Selected extract =>
[start]

To End Child Labour, the UN Must Cut Ties with Tobacco Industry
A child works in a tobacco field in Indonesia

Over the past several decades, the tobacco industry has tried to influence policy by partnering with various United Nations (UN) agencies. Many of these agencies, however, have since cut ties with the industry, thus safeguarding their initiatives and policies from Big Tobacco’s commercial interests. One notable exception remains and must be addressed: the continued membership of the tobacco industry-funded Eliminating Child Labour in Tobacco-Growing Foundation (ECLT) in the UN Global Compact (UNGC). More than 170 civil society organizations have now called on UNGC to end ELCT’s participation.

Tobacco industry benefits from UN partnerships 

The advantages the tobacco industry gains from these types of collaboration are not imagined or hypothetical. There is evidence that shows how it has benefited.

For decades, the tobacco industry nurtured its alliance with the International Labour Organization (ILO). Transnational tobacco companies financially supported the agency’s work, and Philip Morris International even displayed the ILO logo on its website. The closeness was reciprocated. In 2002, the ILO produced a glowing report about trends and prospects in the tobacco industry, and in 2017, included praise for its work with the tobacco industry in its Governing Body’s reference document.

The industry also sought to influence the Food and Agriculture Organization (FAO), positioning experts on various FAO/World Health Organization (WHO) committees and working to direct funding to research and policy groups sympathetic to the industry. And its work with United Nations International Children’s Emergency Fund (UNICEF) in the late 1990s (both directly and via front groups) on youth smoking prevention initiatives was revealed via industry documents to be a way to avoid meaningful tobacco control measures.

BAT used International Chamber of Commerce co-operation to get closer to WHO

An especially concerning example of attempted industry interference in health policy was British American Tobacco (BAT) allegedly using its ties to the International Chamber of Commerce (ICC) to influence WHO. As the “world’s largest business organization,” the ICC is regularly consulted by the UN on business issues. In 2000, then-BAT CEO, Martin Broughton, joined the ICC UK’s governing body; one of the listed membership benefits being “preferential access to the UN and its constituent organisations.”

[end]

The tasks =>
1. According to the article on the UN and the tobacco industry, how many civil society organizations have called on the UN Global Compact to end ECLT's participation?
2. Reproduce the article on the UN and the tobacco industry from "The advantages the" up to and including "Body’s reference document.".
3. Translate this sentence from the article on the UN and the tobacco industry into Spanish: "The advantages the tobacco industry gains from these types of collaboration are not imagined or hypothetical."
The records come from a separate source and have no connection to the article on the UN and the tobacco industry.

Record set =>
[start]

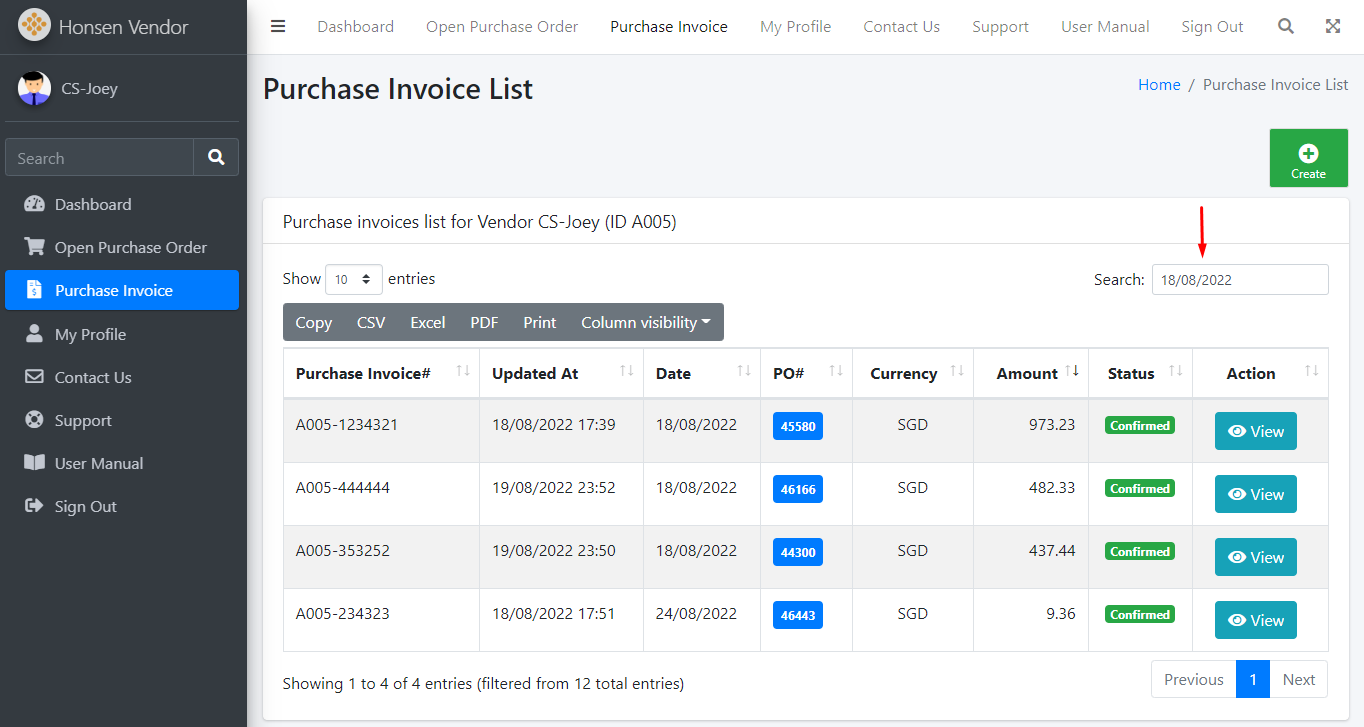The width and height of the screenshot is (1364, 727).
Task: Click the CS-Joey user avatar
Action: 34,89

[end]
[start]

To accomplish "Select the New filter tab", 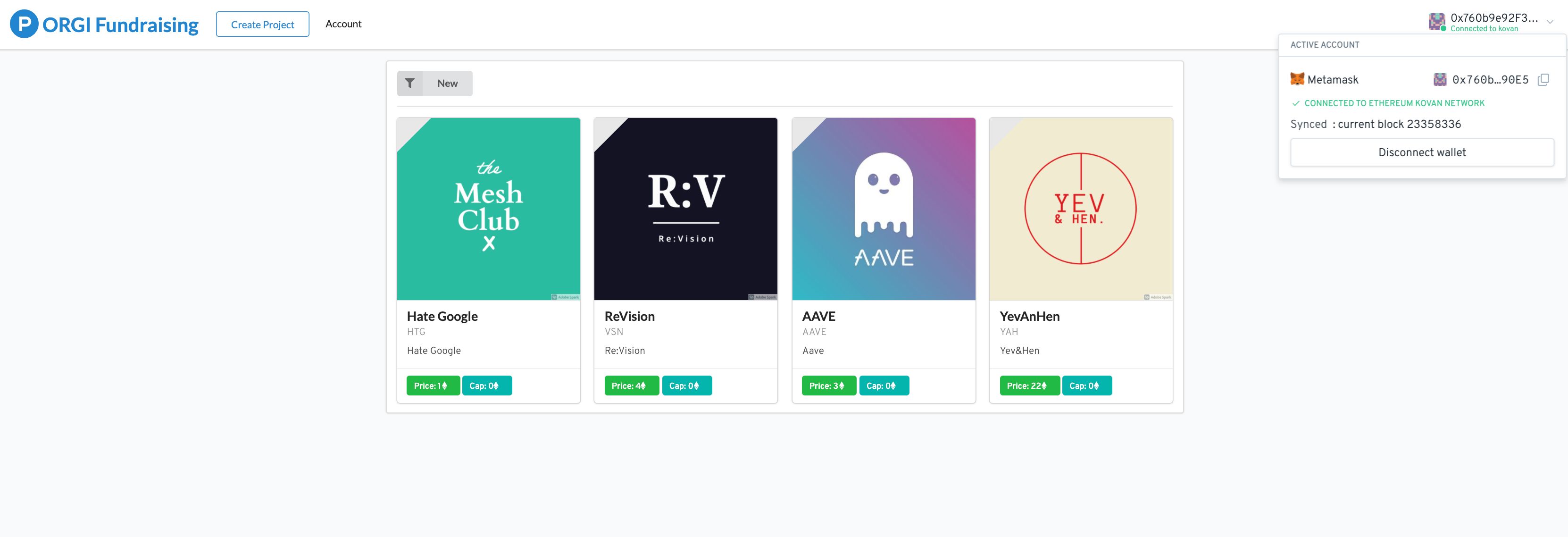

[end]

Answers to the exercise =>
1. More than 170.

2.
The advantages the tobacco industry gains from these types of collaboration are not imagined or hypothetical. There is evidence that shows how it has benefited.

For decades, the tobacco industry nurtured its alliance with the International Labour Organization (ILO). Transnational tobacco companies financially supported the agency’s work, and Philip Morris International even displayed the ILO logo on its website. The closeness was reciprocated. In 2002, the ILO produced a glowing report about trends and prospects in the tobacco industry, and in 2017, included praise for its work with the tobacco industry in its Governing Body’s reference document.

3. Las ventajas que la industria tabacalera obtiene de este tipo de colaboración no son imaginarias ni hipotéticas.